→ **Written task**: Format the lines from the start through the line containing "Viewport: 1094px width, 692px" as a JSON list of strings, one string per line, skipping blank lines. Leave the pictures out of your answer.

→ **The data**:
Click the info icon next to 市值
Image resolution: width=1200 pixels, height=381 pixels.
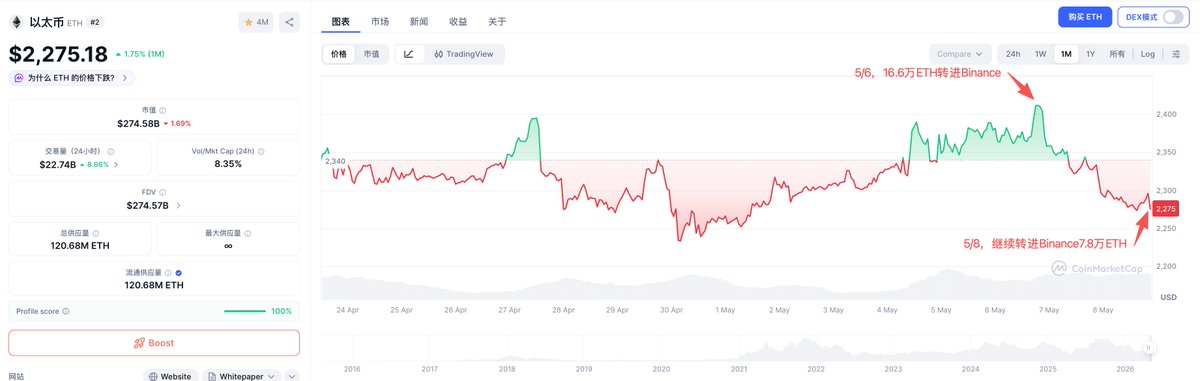pyautogui.click(x=163, y=110)
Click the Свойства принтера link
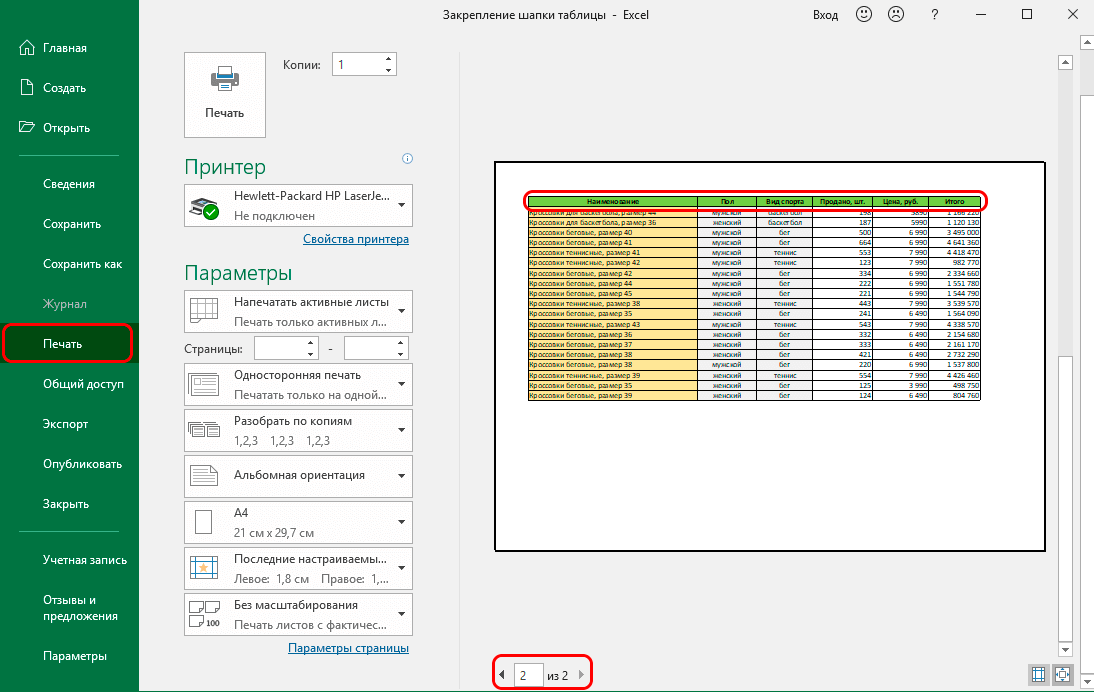Viewport: 1094px width, 692px height. [x=355, y=239]
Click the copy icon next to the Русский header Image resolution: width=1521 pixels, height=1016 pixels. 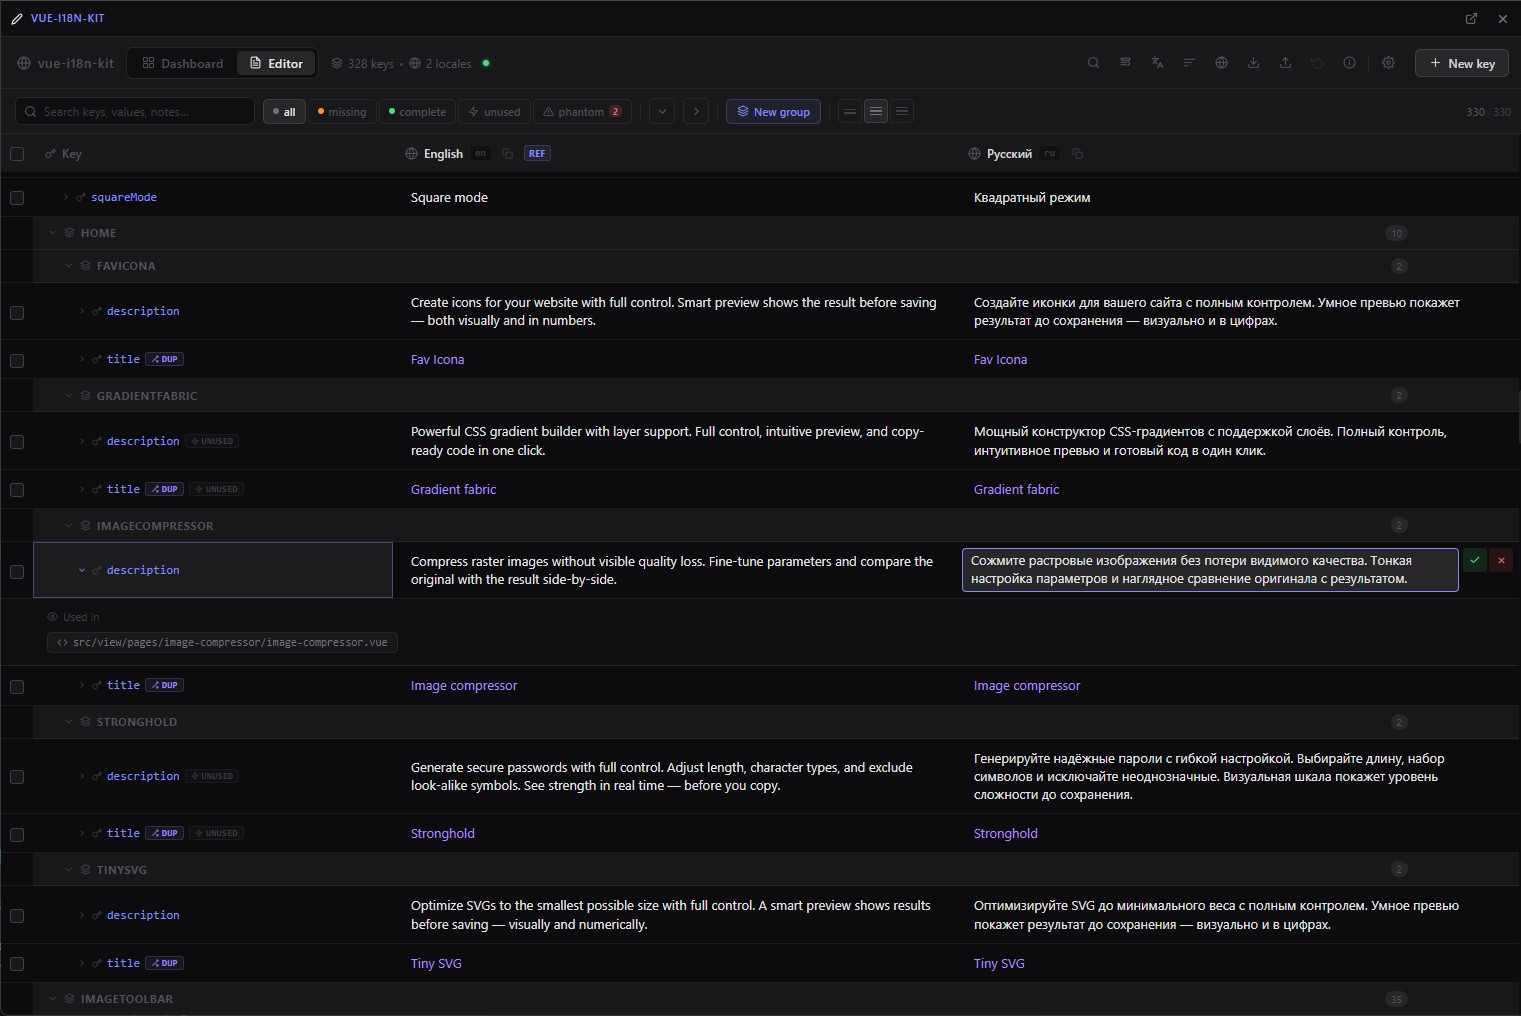(x=1077, y=154)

→ **Response**:
[
  "Click the info icon next to 市值",
  "Image resolution: width=1200 pixels, height=381 pixels.",
  "pyautogui.click(x=163, y=110)",
  "Click the Свойства принтера link",
  "Viewport: 1094px width, 692px height. [x=355, y=239]"
]